Création

Tribune Entrepreneuriat : protéger son patrimoine personnel 

Par Thierry Woelffel, banquier privé à la Caisse d’Épargne Grand Est Europe, le 07 mars 2022

Un entrepreneur doit bien choisir son mode d’exploitation pour protéger son patrimoine personnel et sa famille des risques induits par son activité.

Thierry Woelffel, banquier privé à la Caisse d'Épargne Grand Est Europe
Thierry Woelffel, banquier privé à la Caisse d'Épargne Grand Est Europe — Photo : DR

Si l’entreprise individuelle ne permet pas de dissocier patrimoine privé et professionnel, l’entrepreneur dispose de plein droit, depuis 2015, d’une insaisissabilité de sa résidence principale. Il peut également établir une déclaration d’insaisissabilité de ses autres actifs immobiliers privés (Art.
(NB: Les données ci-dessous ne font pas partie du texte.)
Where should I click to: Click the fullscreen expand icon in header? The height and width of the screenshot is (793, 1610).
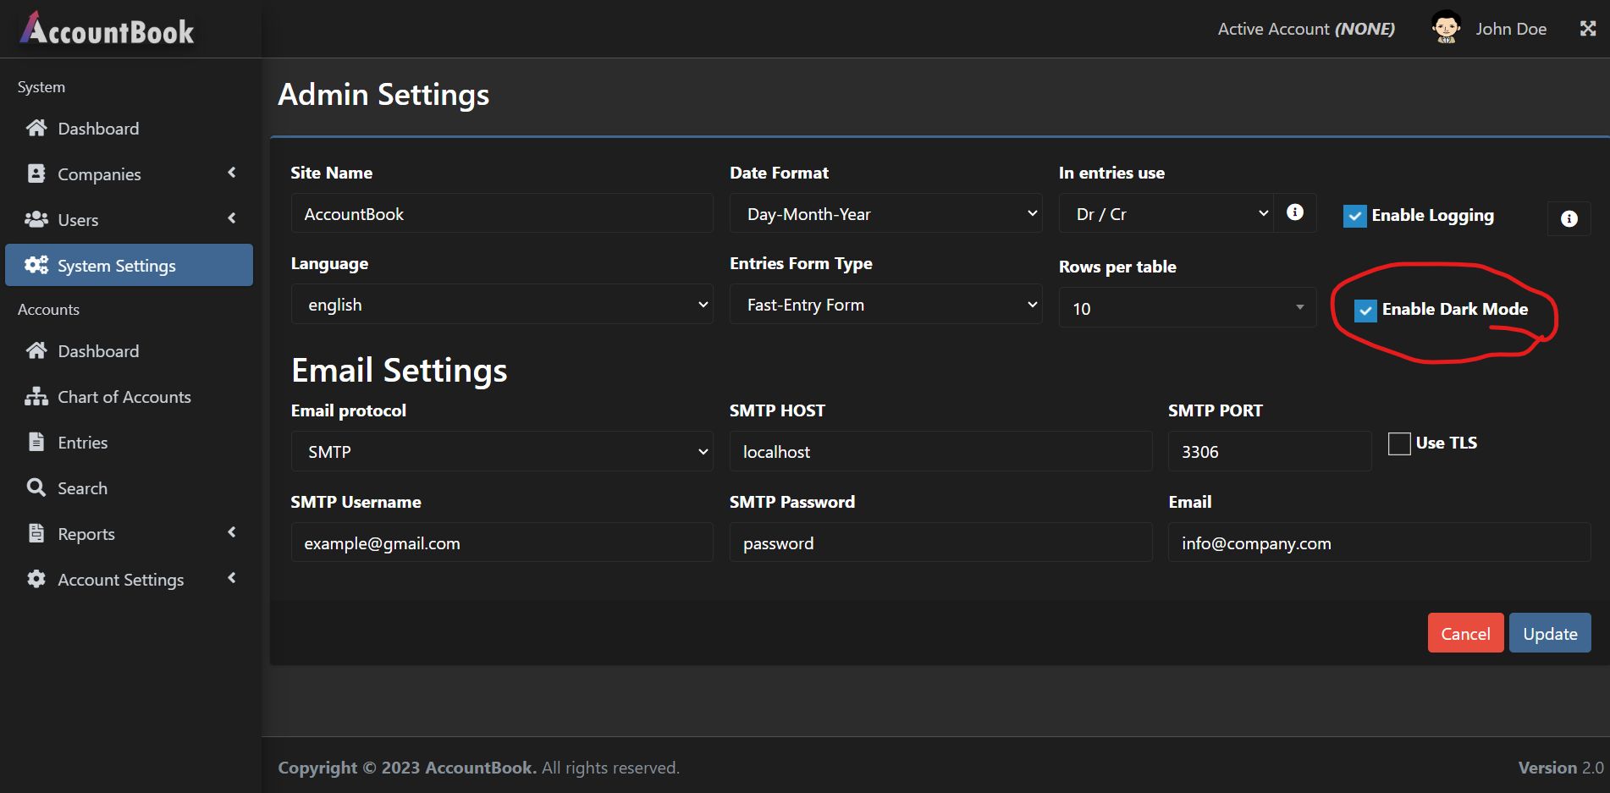pyautogui.click(x=1588, y=29)
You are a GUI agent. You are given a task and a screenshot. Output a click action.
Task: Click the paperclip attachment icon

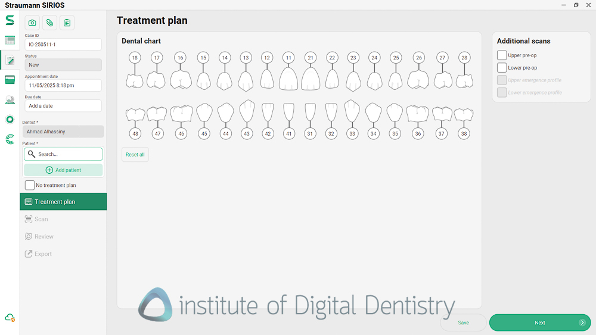[x=49, y=23]
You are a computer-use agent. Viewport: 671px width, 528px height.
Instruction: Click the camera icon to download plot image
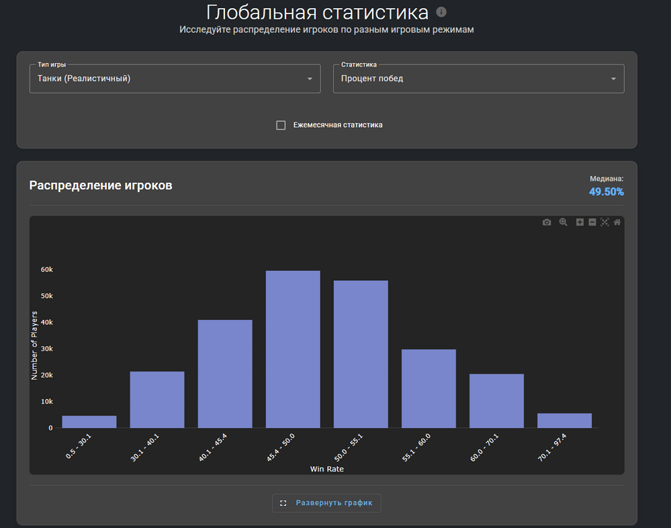coord(547,222)
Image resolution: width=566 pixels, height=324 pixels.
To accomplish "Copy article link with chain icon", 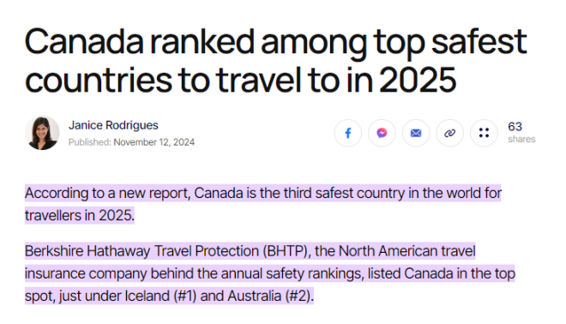I will pos(449,133).
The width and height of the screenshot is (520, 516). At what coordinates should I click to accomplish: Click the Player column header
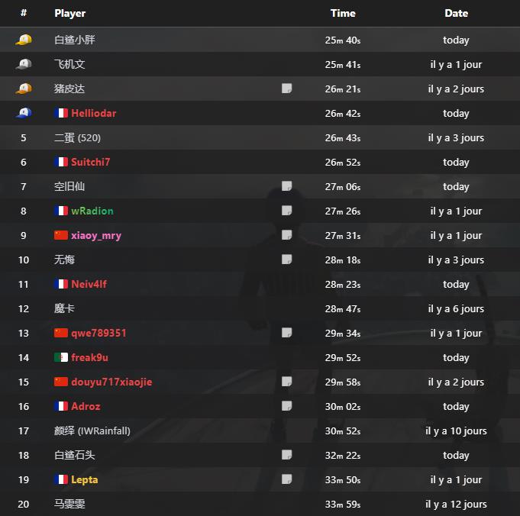70,13
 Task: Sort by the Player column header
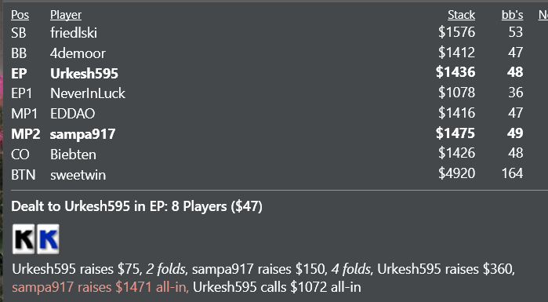[x=66, y=15]
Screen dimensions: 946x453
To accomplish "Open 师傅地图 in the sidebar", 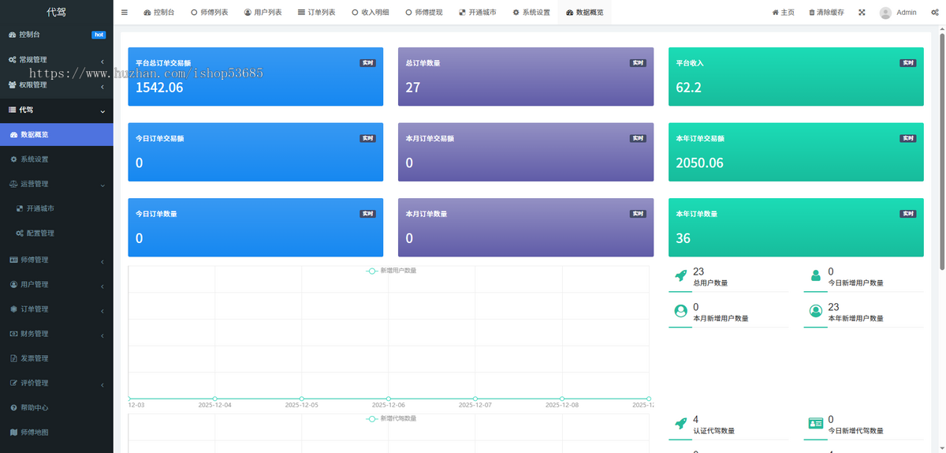I will pyautogui.click(x=34, y=432).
L526-1 du code du commerce).

La création d’une entreprise individuelle à responsabilité limitée (EIRL) est une étape de plus dans cette logique, notamment pour faire face au risque de faillite. Dans l’EIRL, un patrimoine dont l’entrepreneur est propriétaire ou titulaire est affecté à son activité professionnelle. Nécessaire à l’exercice de l’activité et utilisé pour cette activité, il est le seul gage de ses créanciers professionnels.

Constituer une société de type SA, SAS ou SARL limite également l’exposition au risque, au seul patrimoine de la société. Mais les créanciers peuvent exiger la caution de l’associé dirigeant, qui va engager à ce titre son patrimoine personnel. La protection ne devient alors plus qu’une façade.

Protéger son conjoint

Le chef d’entreprise peut aussi mettre en danger les actifs du couple lorsqu’il est marié. Le choix d’un régime matrimonial approprié est donc important. La scission des patrimoines respectifs du couple peut se faire via un contrat de mariage, instituant par exemple une séparation de biens. Celle-ci protège le conjoint et ses propres actifs et laisse au dirigeant la liberté d’action indispensable. Elle a toutefois pour inconvénient l’absence de partage de l’enrichissement en cas de réussite ce qui peut être contourné en créant une société d’acquêts. Le régime de la participation aux acquêts apporte la meilleure protection : séparation des biens durant le mariage mais communauté à la liquidation du régime par décès ou par divorce.

Par ailleurs, le dirigeant peut mettre en place une organisation rendant son patrimoine difficilement saisissable, en créant une société civile immobilière (SCI) pour y abriter sa résidence principale et les locaux de son activité. La séparation de l’immobilier d’entreprise constitue un patrimoine privé proposant un complément de revenus à la retraite, ou pouvant être vendu en cas de besoin. La SCI facilite également la transmission familiale de l’entreprise aux enfants, ou encore la revente de l’entreprise en dissociant les locaux d’exploitation et l’entreprise.